When you are searching for a job, sitting at home mailing out resume after resume might work. But if you get everyone in your village out on the hunt for you your chances of success are greatly increased.
Your village is everyone you are connected to in your industry. People love to help others in their village if they can so if someone in your village know someone who is looking for someone just like you, they will pass on the referral.
The trick is to make your village as big as possible, and, of course, to tell them that you need their help. Get yourself plugged into the conversations and watch how fast you start getting a positive response.
So here are three steps to waking up your village and getting them in on your job hunt:
Step One: Friends and Colleagues
Once you decide that you are in the market for a new job, let all your friends and acquaintances know! No need to be shy. Let’s assume you know 30 people in your industry. It’s a conservative guess to say that those 30 people know another 30 people each. You already have a network of 900 people who know that you are looking for work!
With each person you add to your social network, that number grows exponentially. Don’t be afraid to send out an email with a short paragraph (4-6 sentences) explaining what your skillset is and what type of job you’re looking for, as well as a copy of your resume and your permission to forward it on.
If you’re lucky, your contacts will have the “light bulb” moment and forward your information on to people they know who may be hiring or know someone who is hiring. Doesn’t everyone “know a guy who knows a guy”? Your search is off to a great start!
The next place to go is online. This is where your connections will begin to grow exponentially. Which leads me to:
Step Two: Online Networking
I’ve written previously about souping up your online network through LinkedIn and using it in your job search. A good LinkedIn network, and any other social networks you might have – be it Twitter, Facebook or whatever – can help you find someone who is looking to recruit a scientist just like you. Make sure your pages are professional in nature (no photos of you wearing a beer hat!)

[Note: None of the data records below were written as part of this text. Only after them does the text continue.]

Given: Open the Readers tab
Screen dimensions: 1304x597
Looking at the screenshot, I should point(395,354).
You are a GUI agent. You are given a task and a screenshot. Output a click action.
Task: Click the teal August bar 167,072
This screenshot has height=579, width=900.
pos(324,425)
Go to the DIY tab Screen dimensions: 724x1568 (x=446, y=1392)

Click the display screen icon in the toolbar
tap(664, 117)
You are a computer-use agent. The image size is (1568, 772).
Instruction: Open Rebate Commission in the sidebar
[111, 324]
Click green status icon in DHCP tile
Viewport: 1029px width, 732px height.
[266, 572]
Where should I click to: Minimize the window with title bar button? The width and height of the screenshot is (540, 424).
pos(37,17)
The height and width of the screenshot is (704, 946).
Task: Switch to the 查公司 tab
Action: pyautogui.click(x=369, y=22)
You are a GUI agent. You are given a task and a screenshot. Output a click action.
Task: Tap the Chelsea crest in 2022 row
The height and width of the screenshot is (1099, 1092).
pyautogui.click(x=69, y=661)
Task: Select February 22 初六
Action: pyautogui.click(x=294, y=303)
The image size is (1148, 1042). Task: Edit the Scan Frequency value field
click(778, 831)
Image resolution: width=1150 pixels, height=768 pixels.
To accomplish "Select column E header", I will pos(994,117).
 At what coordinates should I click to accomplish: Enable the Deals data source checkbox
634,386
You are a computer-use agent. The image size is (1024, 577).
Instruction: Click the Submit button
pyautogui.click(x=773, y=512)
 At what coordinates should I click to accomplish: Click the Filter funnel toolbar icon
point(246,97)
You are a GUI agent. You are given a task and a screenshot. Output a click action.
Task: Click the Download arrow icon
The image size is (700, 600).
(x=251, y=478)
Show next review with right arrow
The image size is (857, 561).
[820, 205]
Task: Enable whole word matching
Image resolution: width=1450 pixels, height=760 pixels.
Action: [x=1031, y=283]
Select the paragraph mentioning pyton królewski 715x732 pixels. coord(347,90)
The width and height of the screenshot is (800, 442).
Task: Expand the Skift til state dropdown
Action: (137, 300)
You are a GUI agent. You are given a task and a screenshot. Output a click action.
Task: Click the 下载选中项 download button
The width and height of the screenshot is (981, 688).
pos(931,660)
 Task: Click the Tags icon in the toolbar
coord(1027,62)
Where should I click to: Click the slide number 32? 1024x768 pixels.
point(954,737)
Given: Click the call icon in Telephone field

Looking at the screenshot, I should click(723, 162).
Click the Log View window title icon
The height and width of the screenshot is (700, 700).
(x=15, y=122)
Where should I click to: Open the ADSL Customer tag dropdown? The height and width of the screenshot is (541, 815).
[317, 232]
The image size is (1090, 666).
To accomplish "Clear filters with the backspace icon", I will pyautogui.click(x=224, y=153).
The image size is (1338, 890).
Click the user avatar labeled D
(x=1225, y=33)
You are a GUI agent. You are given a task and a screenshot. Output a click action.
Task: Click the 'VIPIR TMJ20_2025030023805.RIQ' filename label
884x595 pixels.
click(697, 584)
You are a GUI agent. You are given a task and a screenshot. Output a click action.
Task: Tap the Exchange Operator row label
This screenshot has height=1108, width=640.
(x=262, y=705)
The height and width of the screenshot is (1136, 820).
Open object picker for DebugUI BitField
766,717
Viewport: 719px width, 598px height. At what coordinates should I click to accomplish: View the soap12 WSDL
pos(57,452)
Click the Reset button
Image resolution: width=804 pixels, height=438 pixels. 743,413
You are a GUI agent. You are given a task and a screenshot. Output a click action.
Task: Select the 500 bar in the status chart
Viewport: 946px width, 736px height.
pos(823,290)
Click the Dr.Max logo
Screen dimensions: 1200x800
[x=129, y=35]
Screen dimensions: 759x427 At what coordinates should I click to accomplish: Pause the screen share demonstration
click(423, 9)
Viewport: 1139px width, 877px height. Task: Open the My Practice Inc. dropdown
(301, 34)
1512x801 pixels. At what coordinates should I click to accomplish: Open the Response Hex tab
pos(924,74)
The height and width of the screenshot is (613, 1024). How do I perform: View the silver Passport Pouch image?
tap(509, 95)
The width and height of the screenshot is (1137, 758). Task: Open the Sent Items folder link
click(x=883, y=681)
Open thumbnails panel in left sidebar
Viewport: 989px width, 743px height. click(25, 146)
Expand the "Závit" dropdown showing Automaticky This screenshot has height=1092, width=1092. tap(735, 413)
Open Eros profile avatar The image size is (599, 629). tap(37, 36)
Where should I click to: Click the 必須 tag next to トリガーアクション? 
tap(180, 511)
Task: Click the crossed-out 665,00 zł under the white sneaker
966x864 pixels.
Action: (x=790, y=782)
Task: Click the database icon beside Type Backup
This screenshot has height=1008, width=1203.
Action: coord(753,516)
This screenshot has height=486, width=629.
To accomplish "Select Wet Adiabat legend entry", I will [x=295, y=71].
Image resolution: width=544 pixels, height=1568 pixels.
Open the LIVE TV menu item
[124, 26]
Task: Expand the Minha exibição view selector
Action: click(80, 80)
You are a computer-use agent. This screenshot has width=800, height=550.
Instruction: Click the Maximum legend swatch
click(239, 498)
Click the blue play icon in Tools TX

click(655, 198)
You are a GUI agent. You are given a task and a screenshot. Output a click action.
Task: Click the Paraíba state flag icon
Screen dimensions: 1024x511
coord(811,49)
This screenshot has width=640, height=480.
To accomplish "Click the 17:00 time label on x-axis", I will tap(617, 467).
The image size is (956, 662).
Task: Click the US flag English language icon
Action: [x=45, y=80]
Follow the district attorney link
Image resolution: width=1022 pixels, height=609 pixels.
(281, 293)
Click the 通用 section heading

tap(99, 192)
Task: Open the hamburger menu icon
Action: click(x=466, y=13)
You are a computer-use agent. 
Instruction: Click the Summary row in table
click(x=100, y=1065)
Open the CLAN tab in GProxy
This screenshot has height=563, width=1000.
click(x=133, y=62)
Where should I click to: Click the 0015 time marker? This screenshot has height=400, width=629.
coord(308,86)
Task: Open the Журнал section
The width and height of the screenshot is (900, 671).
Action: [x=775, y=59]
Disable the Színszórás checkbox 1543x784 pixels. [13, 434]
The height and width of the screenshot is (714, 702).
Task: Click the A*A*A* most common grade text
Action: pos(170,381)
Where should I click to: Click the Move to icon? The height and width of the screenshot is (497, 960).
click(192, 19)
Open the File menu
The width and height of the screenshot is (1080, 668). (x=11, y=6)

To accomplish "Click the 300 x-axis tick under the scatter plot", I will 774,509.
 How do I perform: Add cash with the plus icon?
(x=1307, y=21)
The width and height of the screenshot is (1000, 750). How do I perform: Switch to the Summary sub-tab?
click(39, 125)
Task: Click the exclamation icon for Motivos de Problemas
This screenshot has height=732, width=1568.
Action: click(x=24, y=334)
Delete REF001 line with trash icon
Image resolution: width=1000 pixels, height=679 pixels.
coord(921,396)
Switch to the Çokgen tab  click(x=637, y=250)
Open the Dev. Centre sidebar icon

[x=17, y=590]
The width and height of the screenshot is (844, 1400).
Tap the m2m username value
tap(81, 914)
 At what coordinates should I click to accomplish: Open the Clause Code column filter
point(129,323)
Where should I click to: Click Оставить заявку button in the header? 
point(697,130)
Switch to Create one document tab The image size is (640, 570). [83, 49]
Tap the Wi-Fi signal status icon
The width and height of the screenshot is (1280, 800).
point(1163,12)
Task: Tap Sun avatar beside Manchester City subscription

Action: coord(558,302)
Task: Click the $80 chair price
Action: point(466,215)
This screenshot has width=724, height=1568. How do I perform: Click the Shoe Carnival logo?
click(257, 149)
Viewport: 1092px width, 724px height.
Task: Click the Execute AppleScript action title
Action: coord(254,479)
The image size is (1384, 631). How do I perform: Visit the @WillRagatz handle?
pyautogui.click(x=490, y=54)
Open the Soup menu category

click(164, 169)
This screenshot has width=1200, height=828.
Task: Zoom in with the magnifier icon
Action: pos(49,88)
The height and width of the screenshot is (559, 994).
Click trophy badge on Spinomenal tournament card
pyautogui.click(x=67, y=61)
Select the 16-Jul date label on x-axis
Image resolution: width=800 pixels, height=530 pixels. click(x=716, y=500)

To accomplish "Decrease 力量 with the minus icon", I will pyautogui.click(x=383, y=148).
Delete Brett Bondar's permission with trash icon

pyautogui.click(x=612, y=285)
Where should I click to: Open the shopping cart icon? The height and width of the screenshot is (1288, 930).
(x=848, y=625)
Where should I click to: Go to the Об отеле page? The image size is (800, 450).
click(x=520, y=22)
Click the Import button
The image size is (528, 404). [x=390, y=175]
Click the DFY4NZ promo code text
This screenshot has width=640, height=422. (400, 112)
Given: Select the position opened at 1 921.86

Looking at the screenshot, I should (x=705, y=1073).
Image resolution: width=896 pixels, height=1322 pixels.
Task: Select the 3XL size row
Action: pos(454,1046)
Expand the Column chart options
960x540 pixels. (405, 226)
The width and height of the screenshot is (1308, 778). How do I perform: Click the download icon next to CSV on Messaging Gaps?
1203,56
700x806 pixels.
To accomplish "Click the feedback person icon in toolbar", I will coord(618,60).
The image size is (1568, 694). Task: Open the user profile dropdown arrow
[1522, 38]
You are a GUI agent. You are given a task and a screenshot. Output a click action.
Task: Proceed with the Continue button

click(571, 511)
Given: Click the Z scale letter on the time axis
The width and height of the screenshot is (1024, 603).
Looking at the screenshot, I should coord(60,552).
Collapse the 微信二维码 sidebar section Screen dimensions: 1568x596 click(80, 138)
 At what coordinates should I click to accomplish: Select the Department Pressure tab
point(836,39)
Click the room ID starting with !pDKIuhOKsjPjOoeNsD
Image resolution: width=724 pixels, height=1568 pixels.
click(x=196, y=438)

Wake up your online networking village by telling everyone you are looking for a job and, again, don’t be afraid write a short paragraph about your skill set and the kind of job you are looking for. Make sure you have a thorough LinkedIn profile (see previous blog for details on how to do this). Don’t forget to put your contact information where it is easily seen – both phone number and email address.
A bonus tip for using LinkedIn: join as many groups as you can. All you have to do is ask to be included and people are rarely turned down. Then, you can get daily summaries of the group’s activities – including job postings, discussions, and upcoming meet-and-greet events. If you join 5 groups with 100 people each, you just expanded your village by another 500 people! That was easy.
Step Three: In-Person Networking
No matter what technology is available, there will never be any networking tool better than meeting someone in person, shaking their hand, and looking them in the eye.
They will remember you much better this way and it’s a great way to build lasting relationships.
Ask around to see what networking events are in your city and area of interest. One of the great ways to do this is to ask your recruiter (we are networking experts!) for referrals to groups. You will also find many cocktail hours and networking events through your LinkedIn groups. For San Diego, some of the biggest events are the bi-monthly San Diego Biotech Discussion Group (www.sd-biotech.org) and the newly created San Diego Biotechnology Network (www.sdbn.org). These meetings attract 200+ attendees each – you never know who you are going to meet.
Another way to find networking events is through Meetup.com, which is a great service for finding meetup groups on specific topics in your local area. For example, the map below shows the location of biotechnology meetup groups all over the world… and you are invited to them all. (Or you can go to the site and start your own meetup group!)
Print up some resumes, bring some contact cards and dress to impress. It can be difficult to get started if you’re shy, but an easy way to get over the hump is to just pick one kind-looking soul in the room and introduce yourself. Once you get started, you will find that the room is filled with people just like yourself who need to expand their network and will be happy to both share their story with you and listen to yours.
After you attend these events 2 or 3 times, you will find that your network has again doubled or quadrupled in size. There are also smaller, niche groups that will be more focused and intimate, such as the San Diego Regulatory Affairs Network (www.sdran.org). These are great in that you will meet the same people over and over again, and friendships start to evolve with people you have so much in common with – a great side benefit!
What do you think of this sort of approach to job hunting will you use it – or do you already? Any questions, comments or further ideas are, as always, very welcome.